Today was fairly productive in terms of learning. I watched the 3rd video in the API Authentication series on YouTube regarding Express server set up. Lots of eye-opening information there. CodeWorkr patiently explains the set up of middleware and routes in Express, and modularizing the code. I was already familiar with much of it, having figured most of it out in an effort to get my site up. However, it’s nice sometimes to have someone break it down for you in easy, understandable chunks.

As part of the video, CodeWorkr discusses a logging module called Morgan and recommended reading up on it. So I did exactly that: I went to the github repository and skimmed through the docs. It was a nice mention, considering that Morgan is a package included with Express when utilizing the site generator functionality. And now I have a greater understanding of one of the tools at my disposal.

In the 4th video, CodeWorkr discusses using the Joi module to validate incoming data. He talks about schema validation and shows how Joi makes it simple. This is unnecessary, as MongoDB provides schema validation directly. Granted, much of the schema validation on MongoDB’s side of things happens when inserting or updating documents. However, it may be worthwhile to look into the mongodb node driver’s capabilities for validating data prior to arriving at the database: the data validation he speaks of validates data before any of the route functions are called, which happen before any database interactions occur. Hence why it may be worth looking into the node driver for MongoDB. Can it be used to validate data prior to route functions being called? If not, and I stick with MongoDB as my primary source of validation, I will either have to wait until updates and inserts occur to the database for validation, or write the validation scripts myself, using Regex.

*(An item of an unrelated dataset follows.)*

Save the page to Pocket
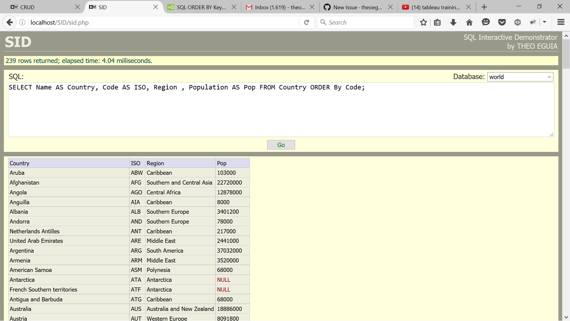The image size is (570, 321). coord(502,22)
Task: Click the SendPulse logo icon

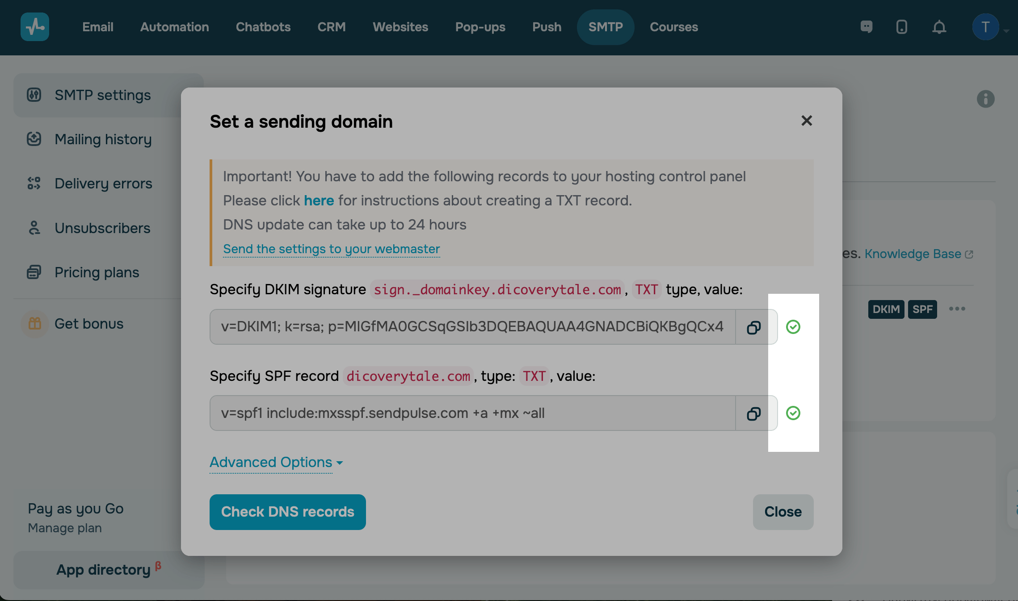Action: pos(35,27)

Of course, this is all under the impression that I will be handling user input directly. Which I will not be doing. Upon further consideration, in terms of authentication, because I’m planning on solely using the OAuth2 protocol, there would be no reason to validate data, as the frontend user would not be inputting any information on my site directly, in order to sign in. The validator would only apply when creating a new user in the database from the user’s information being pulled from Discord, thus rendered data validation unnecessary prior to executing the OAuth scripts. In the future, should I decide to enable profile and display customization, I may need to include validation rules for certain collections depending on the kind of user input I’ll allow. But for now, I don’t need to worry about it.

Next steps include continuing to work my way through this playlist, and to continue looking into and reading up on other resources that may help in my endeavor to create this system on my site using as close to vanilla JavaScript as possible.